Zwar hat sich Trump selbst zumindest vorläufig hinter McCarthy gestellt, konnte damit aber die Krise für die Republikaner nicht lösen. Die Faschisten ließen sich durch das Scheitern des Staatsstreichs vom Januar 2021 keineswegs entmutigen, sondern fühlen sich bestärkt, weil weder die Regierung Biden noch die Demokraten ernsthaft gegen sie vorgehen. Eigentlich sollten sie wegen ihrer Verschwörung gegen die Verfassung und das Wahlergebnis im Gefängnis sitzen. Stattdessen versuchen sie nun, die Arbeitsweise des Repräsentantenhauses zu diktieren.

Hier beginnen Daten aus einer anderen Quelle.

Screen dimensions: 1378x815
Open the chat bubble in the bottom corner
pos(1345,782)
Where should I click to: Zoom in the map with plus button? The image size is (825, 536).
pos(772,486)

Wieder herrscht auf dem Capitol Hill eine Atmosphäre von Chaos, Unsicherheit und potenzieller Gewalt. Besonders unheilverkündend war die Entfernung der Metalldetektoren an den Eingängen des Sitzungssaals des Repräsentantenhauses am Mittag des 3. Januar. Zu diesem Zeitpunkt lief eine befristete Regelung aus, die nach dem Angriff vom 6. Januar 2021 getroffen worden war. Faschisten wie die Abgeordnete Lauren Boebert aus Colorado, die öffentlich gegen das Waffenverbot im Repräsentantenhaus wetterte, werden nun zweifellos bewaffnet zu den Debatten und Abstimmungen erscheinen. Damit sind Gewalttätigkeiten möglich, wie sie vor dem Amerikanischen Bürgerkrieg in den Räumlichkeiten des Kongresses ausbrachen, diesmal mit weitaus blutigeren Folgen.

Die Krise im Kongress, für die es in den letzten hundert Jahren keinen Präzedenzfall gibt, birgt enorme Gefahren. Es geht nicht nur um das Schicksal von McCarthy oder um die Lähmung des Kongresses, einer der wichtigsten Institutionen des kapitalistischen Staats. Vielmehr tritt die wachsende Macht und Aggressivität der faschistischen Kräfte hervor, die letztlich gegen die Arbeiterklasse und demokratische Rechte insgesamt gerichtet ist.

Diese Gefahren werden von den Leitmedien ignoriert und von der Demokratischen Partei vertuscht. Die Demokraten behandeln die Krise mit extremer Leichtfertigkeit entweder als schlechten Witz, der den Republikanern politisch schaden wird, oder als Hindernis für die parteiübergreifende Zusammenarbeit, zu der sich Biden und die Führung der Demokraten im Kongress verpflichtet haben.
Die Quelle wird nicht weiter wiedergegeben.